Other cross-contamination sources

The application of certain types of air treatment functions always results from the intended concept of the ventilation system. This concept origins from the type of the building, its purpose, and the way the entire system will be functioning. This also concerns the type of heat recovery solution, which should be adequate to the intended purpose of the ventilation system. Having it in mind, we can’t say that a heat recovery solution of a certain type can be responsible for the adverse effects of cross-contamination.

It’s worth remembering, that the Rotary Heat Wheel is not the only part of the air handling unit where cross-contamination may occur. The first system of the typical air handler other than the wheel which comes to our mind is an economizer, also known as a mixing box or chamber. If we consider the principle of its operation where part of the return air is intentionally transferred to the supply, we see, that economizer is the one that blends the entire air across the building. However, regardless of the above, the mixing chamber remains one of the most popular solutions aimed at reducing the operating costs of mechanical ventilation systems.

The cross-contamination may also occur out of the air handling unit, even out of the entire ventilation system of the building, where due to small distance of fresh air intake and exhaust air discharge (e.g. on the building roof), some amount of the exhaust air can be once again aspirated by the supply side. Of course in this case it is not the heat recovery system or the configuration of the entire air handler that is to blame.

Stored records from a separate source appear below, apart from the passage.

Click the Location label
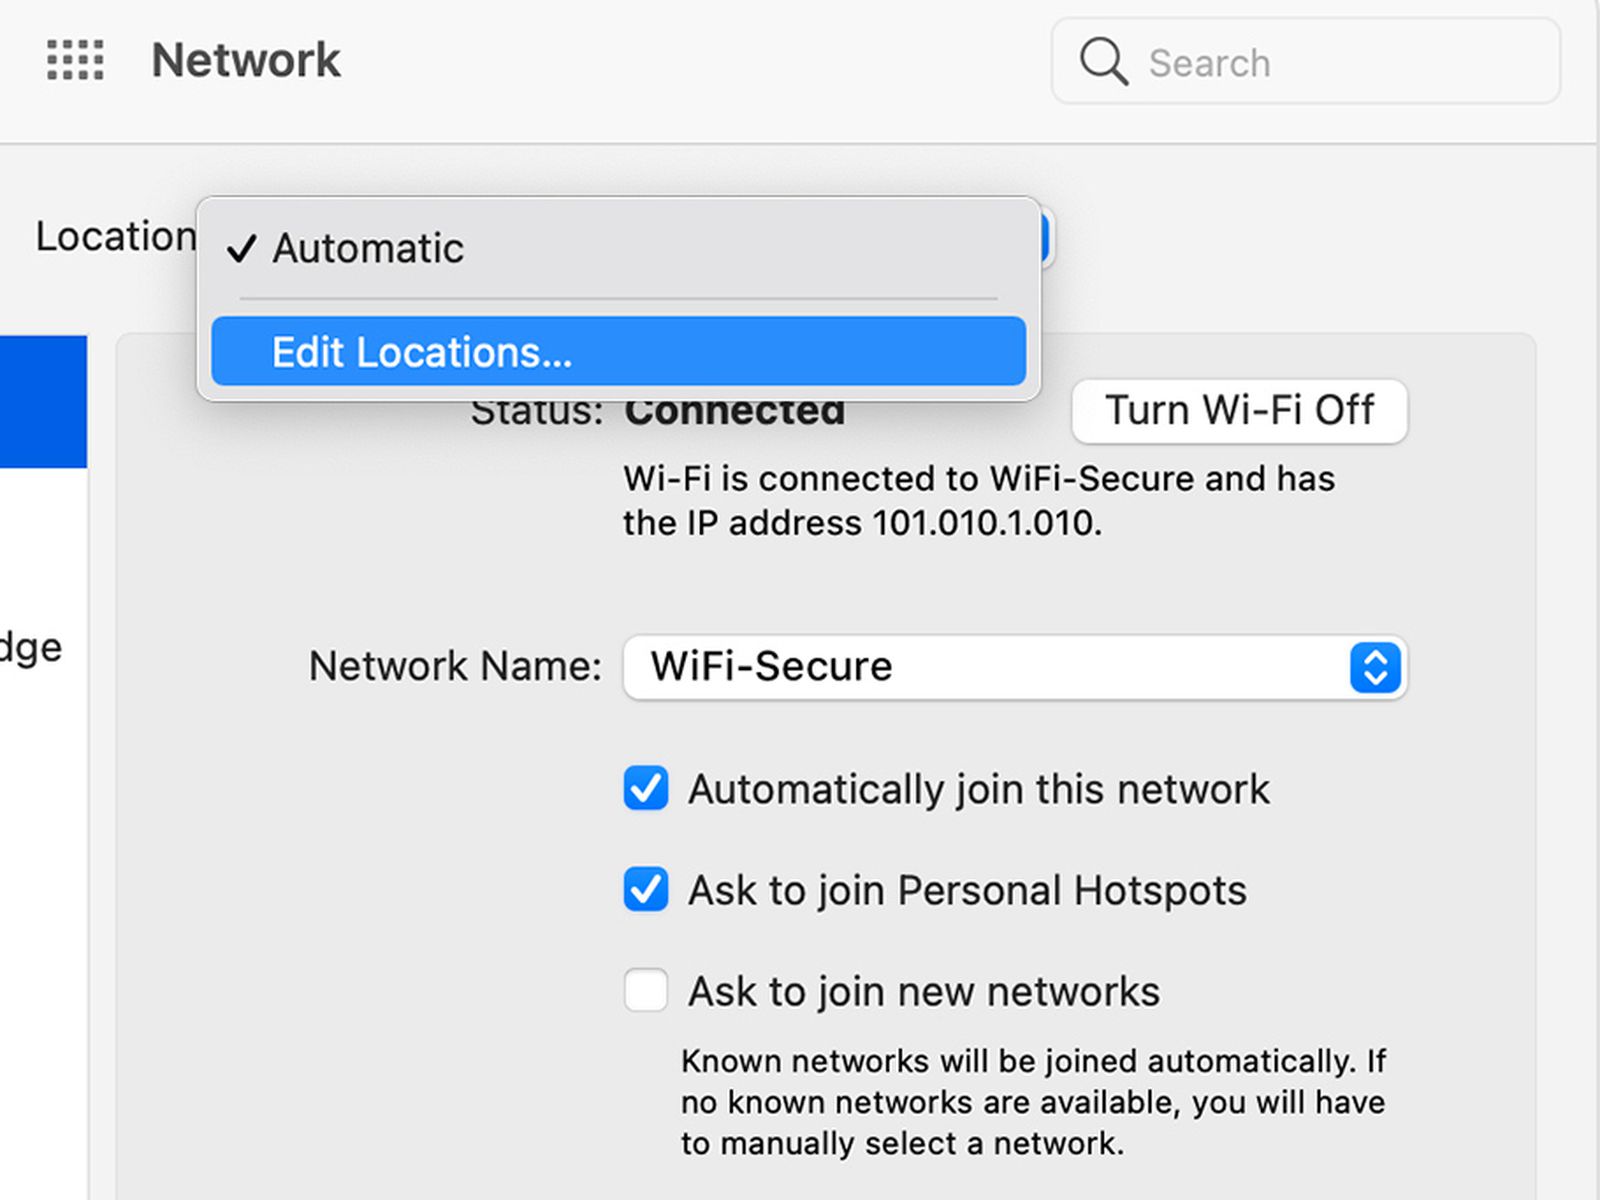 click(x=115, y=237)
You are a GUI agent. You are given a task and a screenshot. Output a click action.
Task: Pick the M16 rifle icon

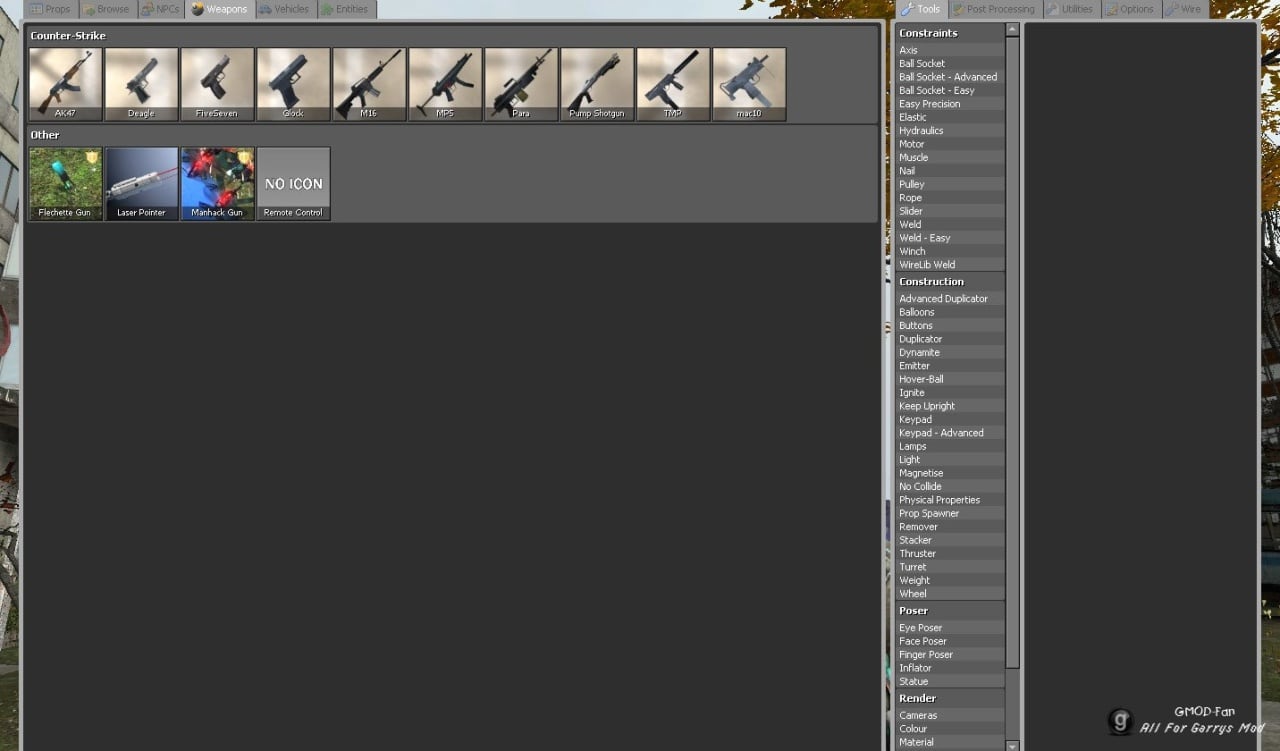pyautogui.click(x=369, y=84)
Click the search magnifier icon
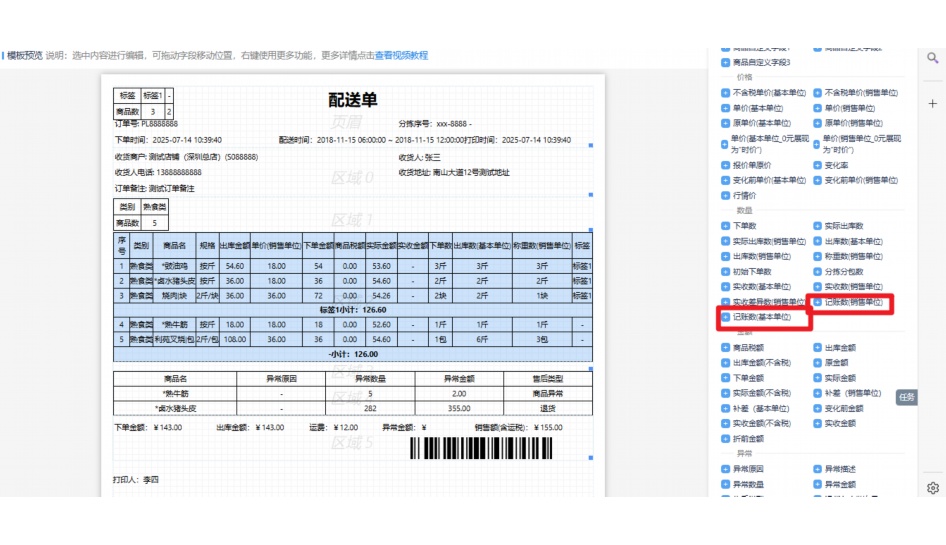 [x=932, y=58]
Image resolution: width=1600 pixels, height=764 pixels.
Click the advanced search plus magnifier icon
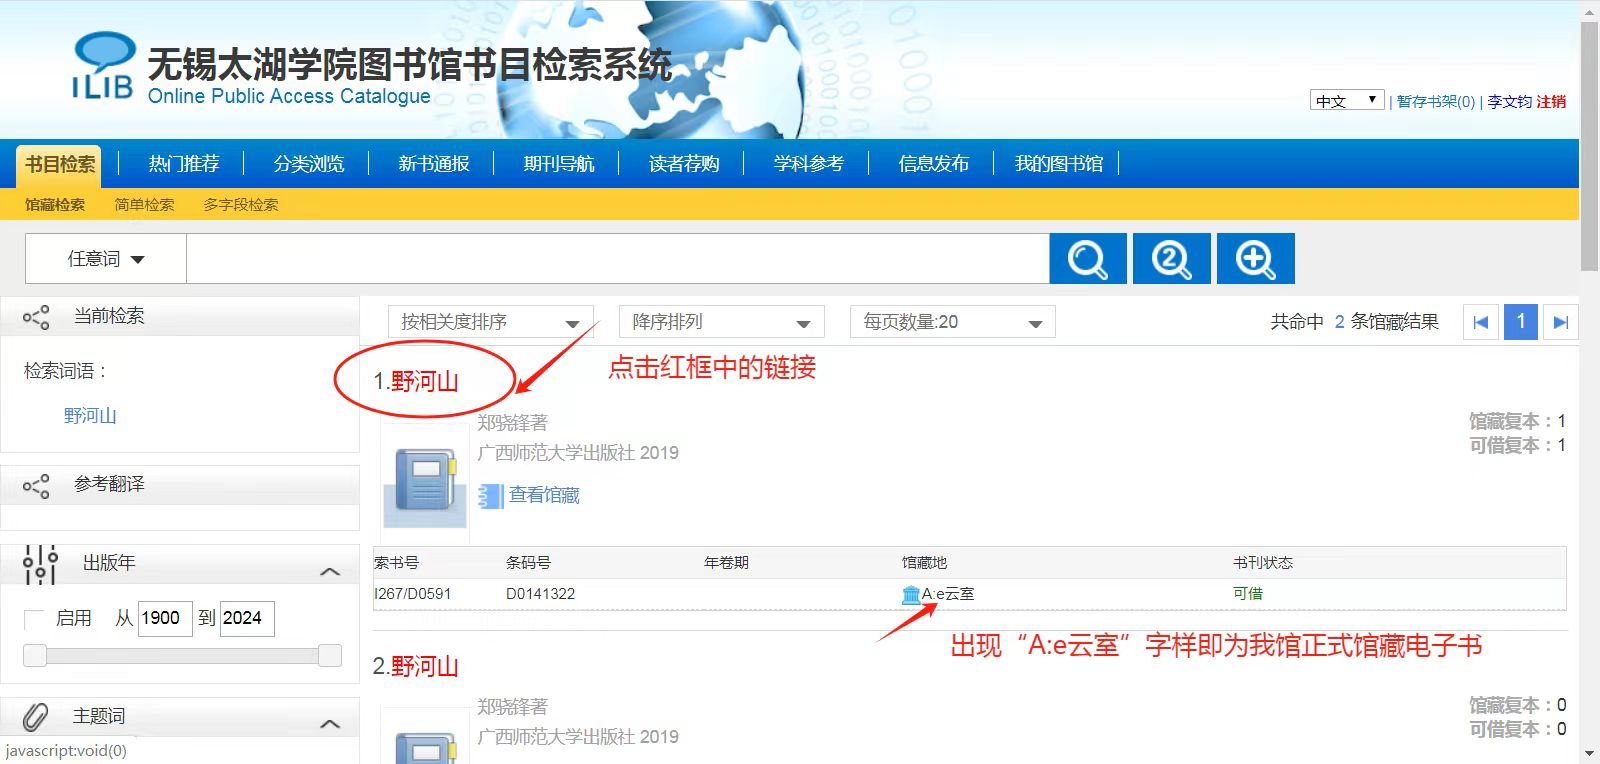click(x=1255, y=259)
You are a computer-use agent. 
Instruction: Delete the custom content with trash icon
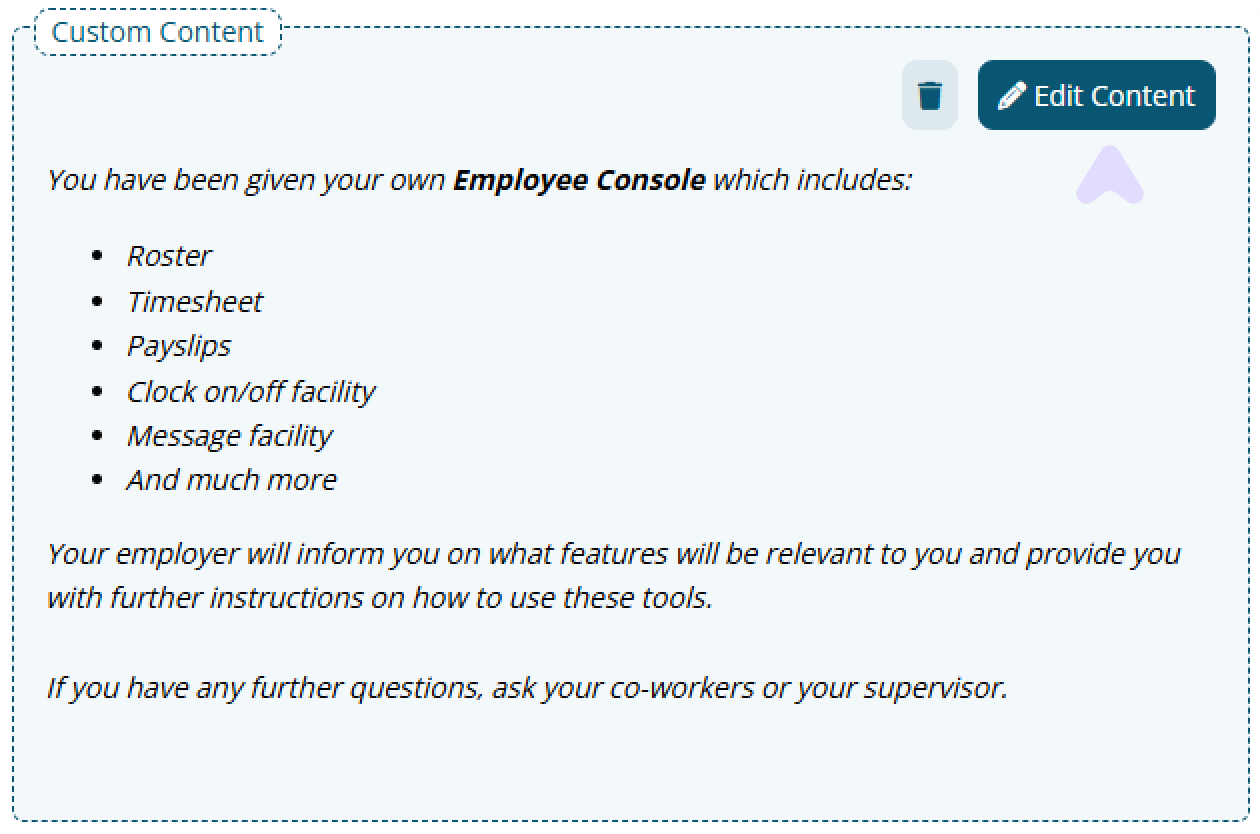(x=930, y=96)
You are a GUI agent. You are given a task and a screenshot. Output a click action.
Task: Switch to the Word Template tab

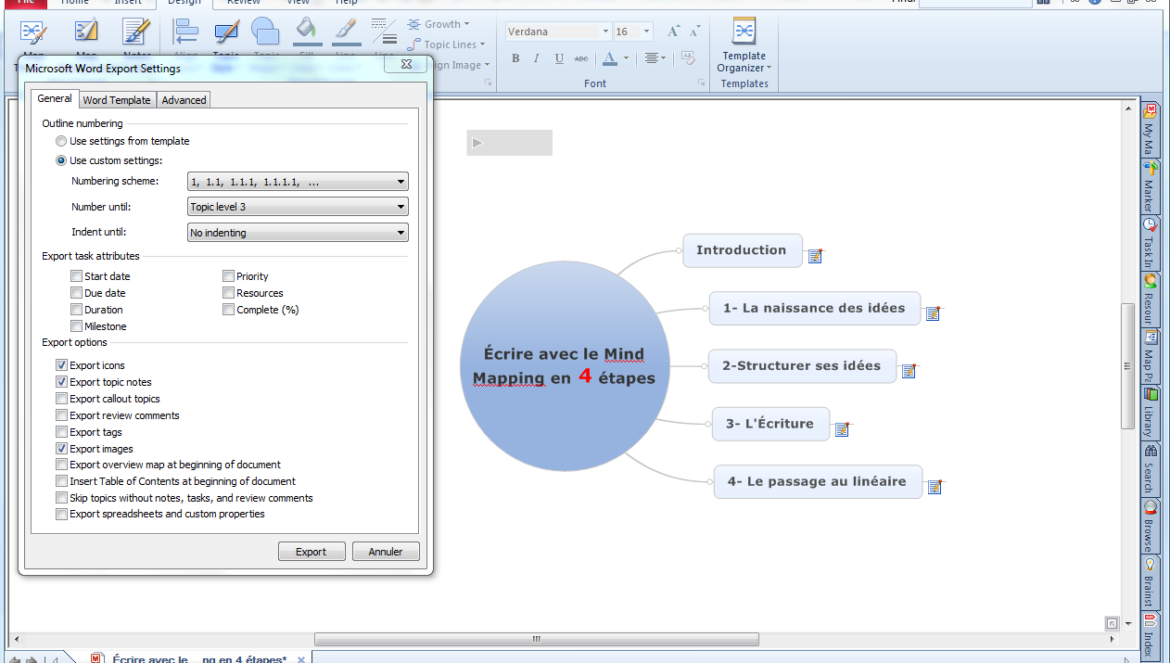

So, having a much wider view on various cases where cross-contamination may occur, we see, that the overall hygiene of the entire ventilation system doesn’t rely on the application of a particular heat recovery solution, like a Rotary Heat Wheel for which the cross-contamination effect can be successfully managed as shown in the paragraphs of this article. So, instead of blaming the Rotary Heat Wheel for spreading contaminants and pathogens, better remember its undisputed advantages in the field of heat recovery performance: the highest possible efficiency of the process combined with the ability to humidify the air in winter and to dehumidify it in the summer. And almost no impact on the footprint of the Air Handling Unit.